LZ We’re in phase II trials right now. We’re in the midst of testing fifty patients. This was a fantastic story, and I have to give a lot of credit to Trista North and Wolfram Goessling, who were doing the work in the laboratory. They ended up doing a chemical screen to look for inducers of stem cell number in the developing aorta, which is where all vertebrates form their blood stem cells. We found 35 chemicals that can increase blood stem cells. This prostaglandin was definitely the big winner. There was a huge increase in the number of stem cells in the aorta. So we went ahead to see if it was therapeutically useful. We used the mouse competitive transplant assay as a method to see if it would work. We treated marrow with prostaglandin and then competed against untreated marrow that was genetically marked. What we saw was a fourfold increase in the number of stem cells that engrafted if the stem cells had been treated just for two hours with prostaglandin.
Then we took human cord blood. Cord blood is very interesting because the cord blood stem cell transplants work really well, but there are very few stem cells per cord. The current standard of care is to give two cord blood’s worth of stem cells. If just one cord is given, you don’t have an absolute engraftment, so doubling the dose of stem cells gives you a pretty good significant rate of engraftment. The problem with this is that if you put two immune systems in a third person then they start fighting each other. One of the cord bloods will win, in terms of an engraftment, over time. Most people think it would be nicer if you could treat with one cord blood and have it amplified in some way. There are also thoughts about bringing a lot of cord blood that’s been stored that has an inadequate dose of stem cells. If you cold goose those cords up with some drugs it might be useful to actually transplant those—which might be better matched to a patient.

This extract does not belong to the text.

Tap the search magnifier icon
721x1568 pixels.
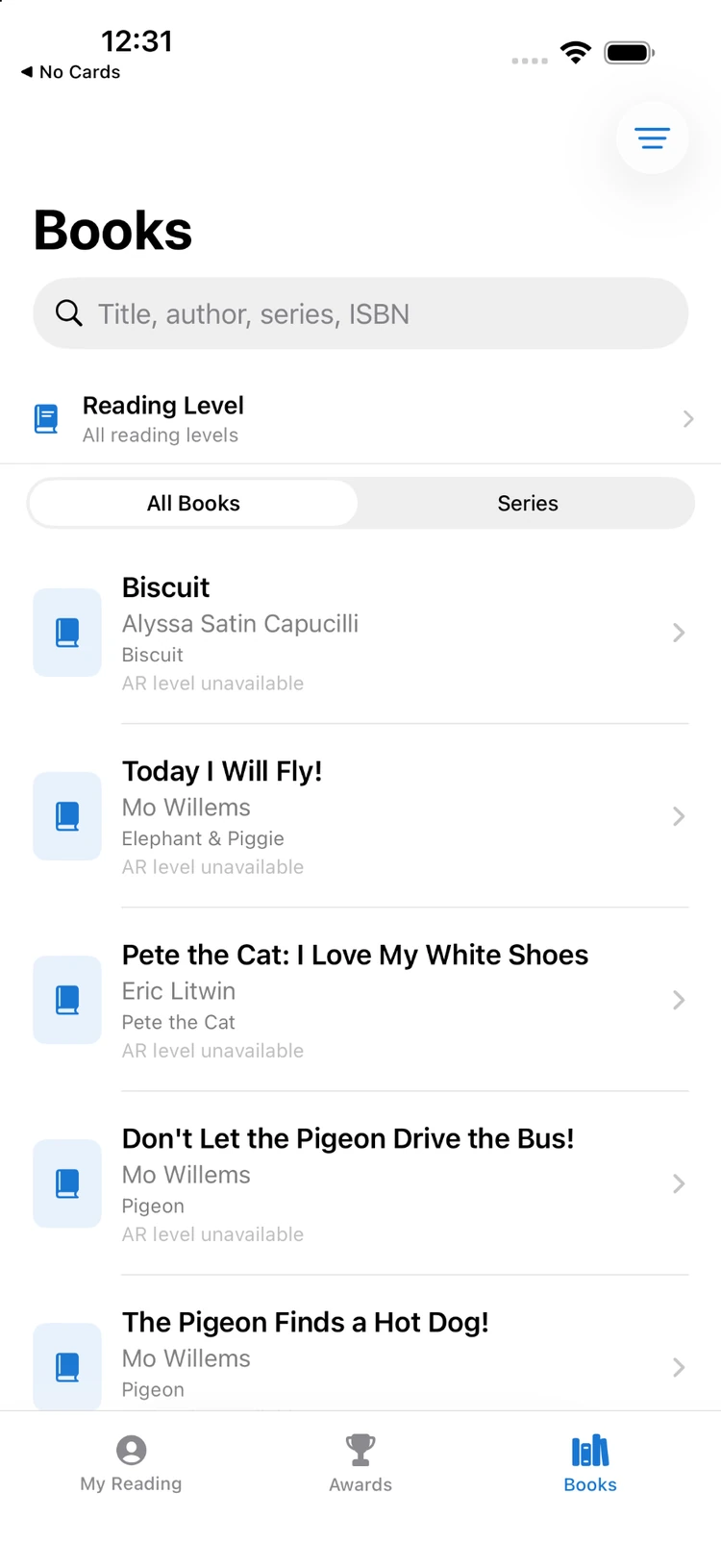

So, we treated cord blood with prostaglandin, transplanted it into immune-deficient mice, and we saw more mice had human blood, and they were more chimeric. Then we decided to do a clinical trial, which was very exciting. I definitely think that in my life, it is the most interesting thing we’ve done. Some of the experiments that we had to do to get through the FDA were extremely boring. At one point we had to change our buffers, because we were using mouse buffers, and we needed to switch to human buffers. I didn’t think that was a big deal. They told me we had to redo all of our preclinical studies in the new buffer.
Thousands of dollars later, the result was basically the same, but that allowed us to go to the FDA and get approval. Then we were able to do this trial, and in the trial we treated 12 patients who had leukemia. They were getting two cord bloods as standard of care, and we basically repeated the mouse experiment in the human by treating one of the cord bloods with the prostaglandin. What we saw was in 10 out of 12, the treated cord was the one that engrafted, and also the treated cord had early engraftment with neutrophils—early recovery, I should say, with neutrophils and platelets about four and a half days earlier.
That’s been really great. We published that in the journal Blood, and then we went on to do a phase II clinical trial. I should say that I started a company as result of this, called Fate Therapeutics, and they’re actually running the phase II trial. I don’t have as much to do with it as I did at the initiation of the first trial. But it is to treat six patients and see how it works. So it is an interesting time, going to phase II trials now for pediatric patients, for inborn errors of metabolism. There are actually three trials that are going on.